I am not even going to mention the official definition of income. Look it up in an official-looking accounting book if you so choose.
Let's define income in simple terms:
Income is simply the event that results in money flowing into the business.
Examples of income:
Services rendered (such as an accountant’s services, doctor’s services, a plumber’s services, etc.)
Each one of these things above represent some sort of event that occurs (like a sale being made), which results in money flowing into a business.
More income means more profit, which means more for the owner. Income thus comes into being (and increases) on the same side as equity – namely the right side.
Okay, let's return to George's Catering and see how George deals with income.

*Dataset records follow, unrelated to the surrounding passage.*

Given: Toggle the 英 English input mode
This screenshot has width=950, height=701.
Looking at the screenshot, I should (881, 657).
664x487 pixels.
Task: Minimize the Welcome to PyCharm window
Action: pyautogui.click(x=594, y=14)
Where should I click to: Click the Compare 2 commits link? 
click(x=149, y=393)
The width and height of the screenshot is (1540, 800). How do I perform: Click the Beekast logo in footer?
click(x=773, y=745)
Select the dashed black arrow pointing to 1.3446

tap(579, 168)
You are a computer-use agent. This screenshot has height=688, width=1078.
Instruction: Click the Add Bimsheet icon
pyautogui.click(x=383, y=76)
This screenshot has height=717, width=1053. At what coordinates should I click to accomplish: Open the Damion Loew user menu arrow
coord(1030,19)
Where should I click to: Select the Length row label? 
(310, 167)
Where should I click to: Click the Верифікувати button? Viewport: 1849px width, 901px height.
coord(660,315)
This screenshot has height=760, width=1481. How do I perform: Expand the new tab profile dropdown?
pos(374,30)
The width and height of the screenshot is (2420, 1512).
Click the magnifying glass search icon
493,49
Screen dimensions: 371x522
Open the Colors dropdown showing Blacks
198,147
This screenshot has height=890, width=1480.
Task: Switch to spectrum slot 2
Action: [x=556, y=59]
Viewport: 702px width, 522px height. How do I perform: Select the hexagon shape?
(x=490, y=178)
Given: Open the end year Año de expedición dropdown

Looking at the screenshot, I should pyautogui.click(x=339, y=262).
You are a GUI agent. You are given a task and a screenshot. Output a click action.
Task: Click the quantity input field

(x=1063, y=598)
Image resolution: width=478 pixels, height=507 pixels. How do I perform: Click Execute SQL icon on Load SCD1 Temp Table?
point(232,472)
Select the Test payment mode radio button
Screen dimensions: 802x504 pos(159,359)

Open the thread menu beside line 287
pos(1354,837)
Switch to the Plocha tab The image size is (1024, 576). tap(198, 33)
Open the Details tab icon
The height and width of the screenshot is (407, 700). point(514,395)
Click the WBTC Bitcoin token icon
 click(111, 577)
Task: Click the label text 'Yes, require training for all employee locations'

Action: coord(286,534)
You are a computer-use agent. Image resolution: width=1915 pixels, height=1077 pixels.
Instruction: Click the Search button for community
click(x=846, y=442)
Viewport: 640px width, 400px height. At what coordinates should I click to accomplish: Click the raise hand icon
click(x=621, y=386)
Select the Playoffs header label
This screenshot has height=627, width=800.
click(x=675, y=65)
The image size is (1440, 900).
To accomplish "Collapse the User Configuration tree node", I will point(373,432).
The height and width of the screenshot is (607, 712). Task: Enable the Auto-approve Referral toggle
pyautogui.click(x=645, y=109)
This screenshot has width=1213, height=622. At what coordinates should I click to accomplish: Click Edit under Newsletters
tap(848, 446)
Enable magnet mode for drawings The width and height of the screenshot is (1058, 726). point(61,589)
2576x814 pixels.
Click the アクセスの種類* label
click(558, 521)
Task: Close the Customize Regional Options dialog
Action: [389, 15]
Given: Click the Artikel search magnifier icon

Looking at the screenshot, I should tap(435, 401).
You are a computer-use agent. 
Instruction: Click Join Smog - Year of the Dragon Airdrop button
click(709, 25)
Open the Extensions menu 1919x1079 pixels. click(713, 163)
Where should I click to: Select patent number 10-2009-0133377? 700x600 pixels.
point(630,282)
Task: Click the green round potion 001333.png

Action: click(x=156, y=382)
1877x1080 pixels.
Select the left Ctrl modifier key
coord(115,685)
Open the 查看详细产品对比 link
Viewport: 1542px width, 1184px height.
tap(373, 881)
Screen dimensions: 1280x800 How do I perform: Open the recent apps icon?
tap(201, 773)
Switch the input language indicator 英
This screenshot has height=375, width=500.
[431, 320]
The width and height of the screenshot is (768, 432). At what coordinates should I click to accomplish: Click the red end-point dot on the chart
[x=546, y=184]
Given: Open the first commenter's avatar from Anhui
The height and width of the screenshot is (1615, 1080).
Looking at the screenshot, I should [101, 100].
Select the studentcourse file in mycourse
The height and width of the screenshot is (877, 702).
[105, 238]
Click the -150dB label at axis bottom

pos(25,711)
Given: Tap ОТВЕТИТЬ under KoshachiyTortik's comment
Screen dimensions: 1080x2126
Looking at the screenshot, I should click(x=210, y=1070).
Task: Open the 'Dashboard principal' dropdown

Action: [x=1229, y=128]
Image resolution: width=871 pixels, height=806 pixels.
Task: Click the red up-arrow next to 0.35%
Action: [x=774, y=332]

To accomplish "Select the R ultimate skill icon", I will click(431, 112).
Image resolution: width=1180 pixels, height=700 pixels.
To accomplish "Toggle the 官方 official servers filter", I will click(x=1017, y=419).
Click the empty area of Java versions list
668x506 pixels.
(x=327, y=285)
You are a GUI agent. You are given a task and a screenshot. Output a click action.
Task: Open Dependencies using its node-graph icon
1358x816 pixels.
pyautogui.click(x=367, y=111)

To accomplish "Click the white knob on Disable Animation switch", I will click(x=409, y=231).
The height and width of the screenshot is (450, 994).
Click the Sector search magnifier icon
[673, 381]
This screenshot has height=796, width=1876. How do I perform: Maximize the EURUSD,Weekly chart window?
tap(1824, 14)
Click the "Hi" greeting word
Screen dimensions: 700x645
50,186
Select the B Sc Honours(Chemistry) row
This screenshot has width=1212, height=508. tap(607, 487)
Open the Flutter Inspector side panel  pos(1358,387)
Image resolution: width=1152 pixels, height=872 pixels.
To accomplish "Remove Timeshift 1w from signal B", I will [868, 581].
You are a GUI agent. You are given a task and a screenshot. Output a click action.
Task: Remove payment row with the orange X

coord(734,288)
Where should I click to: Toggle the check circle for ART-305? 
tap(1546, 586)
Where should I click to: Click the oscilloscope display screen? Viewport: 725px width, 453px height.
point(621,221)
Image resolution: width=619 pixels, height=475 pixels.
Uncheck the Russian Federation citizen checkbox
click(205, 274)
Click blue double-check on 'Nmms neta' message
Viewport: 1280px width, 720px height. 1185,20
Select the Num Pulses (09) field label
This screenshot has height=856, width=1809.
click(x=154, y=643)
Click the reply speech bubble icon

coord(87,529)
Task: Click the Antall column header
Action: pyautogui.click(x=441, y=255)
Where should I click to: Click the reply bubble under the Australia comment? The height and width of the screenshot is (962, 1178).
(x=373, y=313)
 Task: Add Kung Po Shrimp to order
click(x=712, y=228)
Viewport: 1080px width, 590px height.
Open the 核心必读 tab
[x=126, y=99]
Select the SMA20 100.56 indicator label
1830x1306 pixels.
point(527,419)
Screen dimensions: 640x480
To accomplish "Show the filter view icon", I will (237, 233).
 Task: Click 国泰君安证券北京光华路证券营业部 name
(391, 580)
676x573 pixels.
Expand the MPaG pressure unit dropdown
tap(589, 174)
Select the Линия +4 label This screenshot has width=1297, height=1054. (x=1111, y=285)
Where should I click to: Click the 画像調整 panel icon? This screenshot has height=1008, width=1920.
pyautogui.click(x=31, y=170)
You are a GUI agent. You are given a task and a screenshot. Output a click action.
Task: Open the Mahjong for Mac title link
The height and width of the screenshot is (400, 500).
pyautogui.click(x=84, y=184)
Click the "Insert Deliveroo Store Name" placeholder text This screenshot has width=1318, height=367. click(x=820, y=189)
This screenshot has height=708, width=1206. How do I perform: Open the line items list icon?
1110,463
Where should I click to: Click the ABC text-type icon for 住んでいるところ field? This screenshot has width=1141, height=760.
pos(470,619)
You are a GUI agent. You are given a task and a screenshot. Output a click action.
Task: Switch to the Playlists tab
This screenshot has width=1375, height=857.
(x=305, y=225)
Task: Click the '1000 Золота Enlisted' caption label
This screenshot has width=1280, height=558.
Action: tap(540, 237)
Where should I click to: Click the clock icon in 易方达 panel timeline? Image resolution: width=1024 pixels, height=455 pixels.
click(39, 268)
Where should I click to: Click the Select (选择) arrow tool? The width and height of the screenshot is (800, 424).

This is what George’s Catering looked like after our last transaction:
e) Now George’s Catering provides catering services for a wedding. George gets $10,500 from this job in cash. What happens to our accounting equation?
Well, assets go up (on the left), because we have received $10,500 cash. That’s the simple part.
The catering services itself is income, as it is an event that results in money flowing into the business.
The business has thus made income, and this is worth $10,500. Income increases on the right (the same side as the owner’s equity) and causes the owner’s equity to increase by $10,500. The owner now has a stake of $25,000 of the total assets of $30,000. Once again, the external parties’ stake (liabilities) will be the same as it was before this transaction ($5,000).
So, as you can see, income results in more assets, and in the owner having a greater share in the assets.